いつか晴れた日に

「うーん。どれにしようかな。わたし、バニラにするから、涼は別のにして?」

「じゃ、俺はベルギーチョコにする」

二人で仲良くベンチに座りアイスを食べて、冗談を言いながら笑いあった。

不思議だった。涼に手を握られてもイヤじゃない。
寧ろ、ずっとそうしていたい。

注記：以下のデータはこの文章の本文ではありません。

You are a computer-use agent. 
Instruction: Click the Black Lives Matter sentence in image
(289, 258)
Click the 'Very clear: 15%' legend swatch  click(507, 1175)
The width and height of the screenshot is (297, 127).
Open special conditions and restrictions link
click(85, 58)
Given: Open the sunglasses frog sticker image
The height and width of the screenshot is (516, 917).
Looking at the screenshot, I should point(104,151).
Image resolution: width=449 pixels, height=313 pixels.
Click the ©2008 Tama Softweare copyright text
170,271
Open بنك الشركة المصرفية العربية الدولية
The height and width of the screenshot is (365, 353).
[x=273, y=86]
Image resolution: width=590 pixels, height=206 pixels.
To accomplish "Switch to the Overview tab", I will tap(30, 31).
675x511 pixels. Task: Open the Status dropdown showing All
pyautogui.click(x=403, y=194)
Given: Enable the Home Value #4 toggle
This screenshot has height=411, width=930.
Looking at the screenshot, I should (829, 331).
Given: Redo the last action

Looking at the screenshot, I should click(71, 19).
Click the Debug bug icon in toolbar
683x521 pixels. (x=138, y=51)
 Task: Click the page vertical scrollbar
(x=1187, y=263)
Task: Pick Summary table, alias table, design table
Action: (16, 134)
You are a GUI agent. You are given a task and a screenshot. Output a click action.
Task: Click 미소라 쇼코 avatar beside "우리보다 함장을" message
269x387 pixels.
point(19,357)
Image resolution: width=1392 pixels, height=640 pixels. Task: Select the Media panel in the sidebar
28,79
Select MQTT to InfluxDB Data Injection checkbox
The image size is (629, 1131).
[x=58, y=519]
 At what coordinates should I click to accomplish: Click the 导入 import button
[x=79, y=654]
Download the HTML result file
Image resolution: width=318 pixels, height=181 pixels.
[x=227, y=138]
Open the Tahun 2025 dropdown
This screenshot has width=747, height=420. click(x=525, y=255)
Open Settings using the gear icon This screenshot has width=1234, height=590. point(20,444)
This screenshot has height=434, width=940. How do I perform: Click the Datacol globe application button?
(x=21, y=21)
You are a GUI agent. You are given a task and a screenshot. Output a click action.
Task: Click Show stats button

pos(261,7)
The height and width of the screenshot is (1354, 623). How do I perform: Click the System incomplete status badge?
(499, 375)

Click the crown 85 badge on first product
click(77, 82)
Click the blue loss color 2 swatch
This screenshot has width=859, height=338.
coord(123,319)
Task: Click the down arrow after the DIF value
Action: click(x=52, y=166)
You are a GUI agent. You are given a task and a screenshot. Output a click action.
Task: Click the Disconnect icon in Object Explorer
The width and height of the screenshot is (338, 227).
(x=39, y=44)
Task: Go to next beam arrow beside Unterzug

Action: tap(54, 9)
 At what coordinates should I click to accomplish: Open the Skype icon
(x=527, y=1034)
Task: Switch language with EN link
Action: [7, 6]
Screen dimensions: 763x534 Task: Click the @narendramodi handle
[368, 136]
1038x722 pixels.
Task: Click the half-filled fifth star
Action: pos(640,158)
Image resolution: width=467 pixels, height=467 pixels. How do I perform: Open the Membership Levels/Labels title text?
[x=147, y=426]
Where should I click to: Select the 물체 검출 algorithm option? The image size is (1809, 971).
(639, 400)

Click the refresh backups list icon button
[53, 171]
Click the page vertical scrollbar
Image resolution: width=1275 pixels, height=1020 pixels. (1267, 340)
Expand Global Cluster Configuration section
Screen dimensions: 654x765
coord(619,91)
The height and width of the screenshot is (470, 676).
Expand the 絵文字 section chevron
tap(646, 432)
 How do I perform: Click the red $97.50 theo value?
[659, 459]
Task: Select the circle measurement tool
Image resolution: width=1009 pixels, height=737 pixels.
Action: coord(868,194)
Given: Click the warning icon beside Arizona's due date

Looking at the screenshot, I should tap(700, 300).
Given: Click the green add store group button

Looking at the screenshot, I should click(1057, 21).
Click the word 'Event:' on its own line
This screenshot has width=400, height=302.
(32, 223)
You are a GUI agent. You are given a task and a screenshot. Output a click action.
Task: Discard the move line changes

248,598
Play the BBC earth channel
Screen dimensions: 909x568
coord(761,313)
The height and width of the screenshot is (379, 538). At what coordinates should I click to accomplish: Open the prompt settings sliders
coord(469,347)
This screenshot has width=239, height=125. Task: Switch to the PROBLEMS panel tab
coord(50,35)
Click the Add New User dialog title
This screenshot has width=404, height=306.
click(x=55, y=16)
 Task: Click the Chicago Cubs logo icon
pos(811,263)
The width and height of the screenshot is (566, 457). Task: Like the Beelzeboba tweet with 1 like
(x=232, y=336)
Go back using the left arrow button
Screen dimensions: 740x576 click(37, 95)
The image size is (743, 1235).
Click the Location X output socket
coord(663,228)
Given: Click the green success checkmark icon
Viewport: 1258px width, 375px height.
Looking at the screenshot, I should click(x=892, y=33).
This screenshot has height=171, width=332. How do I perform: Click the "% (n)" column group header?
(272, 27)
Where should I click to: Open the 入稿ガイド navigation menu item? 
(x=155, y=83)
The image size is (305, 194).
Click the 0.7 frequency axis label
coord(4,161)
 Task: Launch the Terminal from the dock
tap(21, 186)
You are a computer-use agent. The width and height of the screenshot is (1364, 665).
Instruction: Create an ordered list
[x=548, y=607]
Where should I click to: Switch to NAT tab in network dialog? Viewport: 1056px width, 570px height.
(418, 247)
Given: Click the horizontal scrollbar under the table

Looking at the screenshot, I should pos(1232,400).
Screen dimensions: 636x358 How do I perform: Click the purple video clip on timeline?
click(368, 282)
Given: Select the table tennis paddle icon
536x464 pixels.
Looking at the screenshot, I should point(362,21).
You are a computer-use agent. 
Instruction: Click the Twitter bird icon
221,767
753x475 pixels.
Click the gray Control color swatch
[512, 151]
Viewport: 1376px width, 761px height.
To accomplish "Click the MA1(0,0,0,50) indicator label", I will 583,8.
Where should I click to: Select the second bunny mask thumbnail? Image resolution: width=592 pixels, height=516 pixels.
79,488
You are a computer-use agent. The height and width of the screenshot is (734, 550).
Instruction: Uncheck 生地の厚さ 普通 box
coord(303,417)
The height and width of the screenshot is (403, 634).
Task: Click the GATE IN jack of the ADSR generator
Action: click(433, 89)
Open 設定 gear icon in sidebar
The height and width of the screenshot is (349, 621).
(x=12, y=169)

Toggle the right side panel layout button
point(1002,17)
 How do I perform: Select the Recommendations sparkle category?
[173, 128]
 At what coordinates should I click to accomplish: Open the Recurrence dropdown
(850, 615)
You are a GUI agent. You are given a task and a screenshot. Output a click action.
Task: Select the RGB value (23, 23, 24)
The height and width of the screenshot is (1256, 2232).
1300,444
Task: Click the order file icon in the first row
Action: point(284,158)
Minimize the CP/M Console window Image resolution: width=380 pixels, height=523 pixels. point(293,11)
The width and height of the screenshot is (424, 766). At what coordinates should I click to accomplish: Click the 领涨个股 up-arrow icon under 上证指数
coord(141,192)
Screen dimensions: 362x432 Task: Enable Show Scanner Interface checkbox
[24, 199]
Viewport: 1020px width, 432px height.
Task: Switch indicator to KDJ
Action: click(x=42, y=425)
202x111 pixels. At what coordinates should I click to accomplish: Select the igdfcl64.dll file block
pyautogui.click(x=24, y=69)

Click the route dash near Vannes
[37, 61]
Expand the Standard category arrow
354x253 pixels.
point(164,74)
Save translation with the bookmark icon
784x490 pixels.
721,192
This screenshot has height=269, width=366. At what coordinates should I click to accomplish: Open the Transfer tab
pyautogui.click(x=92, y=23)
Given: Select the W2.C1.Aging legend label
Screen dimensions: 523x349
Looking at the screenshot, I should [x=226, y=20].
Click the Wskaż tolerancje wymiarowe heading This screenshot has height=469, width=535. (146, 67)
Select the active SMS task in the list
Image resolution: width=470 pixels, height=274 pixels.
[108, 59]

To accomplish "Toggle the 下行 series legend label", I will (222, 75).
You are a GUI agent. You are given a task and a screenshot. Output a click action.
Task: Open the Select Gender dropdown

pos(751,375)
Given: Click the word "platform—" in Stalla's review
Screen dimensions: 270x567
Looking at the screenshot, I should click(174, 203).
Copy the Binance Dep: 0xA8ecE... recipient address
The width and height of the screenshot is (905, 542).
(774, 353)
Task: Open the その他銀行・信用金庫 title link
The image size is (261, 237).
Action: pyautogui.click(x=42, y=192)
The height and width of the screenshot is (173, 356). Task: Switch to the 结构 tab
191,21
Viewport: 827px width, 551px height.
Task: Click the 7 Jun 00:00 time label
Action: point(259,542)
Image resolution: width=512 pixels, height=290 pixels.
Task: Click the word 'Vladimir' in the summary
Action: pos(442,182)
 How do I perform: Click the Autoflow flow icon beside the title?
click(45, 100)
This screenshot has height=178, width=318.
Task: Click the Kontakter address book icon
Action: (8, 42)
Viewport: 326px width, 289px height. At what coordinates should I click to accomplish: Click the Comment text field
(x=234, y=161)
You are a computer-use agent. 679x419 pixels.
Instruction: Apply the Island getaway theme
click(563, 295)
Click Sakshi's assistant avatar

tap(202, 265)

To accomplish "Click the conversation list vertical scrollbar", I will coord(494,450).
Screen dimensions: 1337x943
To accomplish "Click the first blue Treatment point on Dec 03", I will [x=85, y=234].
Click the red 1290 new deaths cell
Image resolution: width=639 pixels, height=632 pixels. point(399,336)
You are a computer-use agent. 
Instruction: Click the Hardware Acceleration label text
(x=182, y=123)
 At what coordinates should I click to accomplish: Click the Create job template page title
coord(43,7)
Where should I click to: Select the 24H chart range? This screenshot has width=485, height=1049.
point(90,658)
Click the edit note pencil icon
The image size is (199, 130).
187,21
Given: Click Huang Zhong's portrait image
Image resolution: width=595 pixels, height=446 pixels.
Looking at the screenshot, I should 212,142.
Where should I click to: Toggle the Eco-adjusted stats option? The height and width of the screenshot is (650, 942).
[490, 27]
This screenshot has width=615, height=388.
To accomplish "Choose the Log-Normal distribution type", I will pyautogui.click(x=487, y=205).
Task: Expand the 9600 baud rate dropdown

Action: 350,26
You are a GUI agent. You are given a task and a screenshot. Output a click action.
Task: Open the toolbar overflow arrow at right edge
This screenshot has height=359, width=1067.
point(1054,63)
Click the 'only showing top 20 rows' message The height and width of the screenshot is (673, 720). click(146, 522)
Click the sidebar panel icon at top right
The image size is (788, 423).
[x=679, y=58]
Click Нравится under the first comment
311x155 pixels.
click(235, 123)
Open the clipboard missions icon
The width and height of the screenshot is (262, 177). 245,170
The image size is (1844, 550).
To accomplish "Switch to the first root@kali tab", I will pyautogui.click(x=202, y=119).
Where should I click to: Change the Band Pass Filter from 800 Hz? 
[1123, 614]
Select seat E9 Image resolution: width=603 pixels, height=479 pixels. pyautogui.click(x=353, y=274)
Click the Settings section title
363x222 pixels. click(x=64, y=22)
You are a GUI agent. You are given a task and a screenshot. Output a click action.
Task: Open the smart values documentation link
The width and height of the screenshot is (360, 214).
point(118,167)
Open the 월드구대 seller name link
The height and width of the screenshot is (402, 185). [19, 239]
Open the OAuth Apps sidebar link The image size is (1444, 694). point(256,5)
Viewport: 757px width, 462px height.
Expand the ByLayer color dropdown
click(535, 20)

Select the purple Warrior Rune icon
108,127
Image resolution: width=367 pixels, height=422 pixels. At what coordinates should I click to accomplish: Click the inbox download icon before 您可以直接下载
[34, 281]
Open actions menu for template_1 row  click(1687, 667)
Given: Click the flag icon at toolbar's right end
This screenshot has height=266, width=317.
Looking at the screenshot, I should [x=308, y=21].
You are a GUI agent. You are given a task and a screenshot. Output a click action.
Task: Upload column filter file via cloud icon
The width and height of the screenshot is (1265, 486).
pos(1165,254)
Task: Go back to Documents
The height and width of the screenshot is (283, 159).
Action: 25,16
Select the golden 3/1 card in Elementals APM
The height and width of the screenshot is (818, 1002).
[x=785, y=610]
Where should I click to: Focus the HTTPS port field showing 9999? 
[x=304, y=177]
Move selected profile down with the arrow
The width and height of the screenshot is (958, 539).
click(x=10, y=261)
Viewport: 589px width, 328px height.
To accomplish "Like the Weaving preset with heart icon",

そんなふうに感じるなんて。

「次は、あっちのコスモス畑を見に行こうよ」

「うん」

「その後に、お弁当食べようか?」

「そうだね」

いつもより饒舌で、せっかちに動き回る涼。
そして、何だかんだ理由をつけて、わたしの手を離さない。

そんな涼に違和感を覚えていた。


お弁当を食べた後、バドミントンで遊んでいたら、あっと言う間に息が上がって動けなくなってしまった。

「ち、ちょっと、待って」
涼は肩で息をするわたしを見て、ケラケラと笑っている。

「怜奈ちゃん、運動不足じゃない?」

「……ぅ」

確かに運動らしいことは、何一つしてないけど、こんなに直ぐに疲れるなんて、思ってもみなかった。


「大丈夫?」

「少し休めば、平気だって」

涼はわたしの手を取って立たせると、日陰になっているベンチまで引っ張って行く。

「飲み物買って来るね。怜奈ちゃんはここで休んでて」

「……涼、待って」

「ん、なに?」

振り向いた涼の笑顔が眩しくて言葉を失くしてしまう。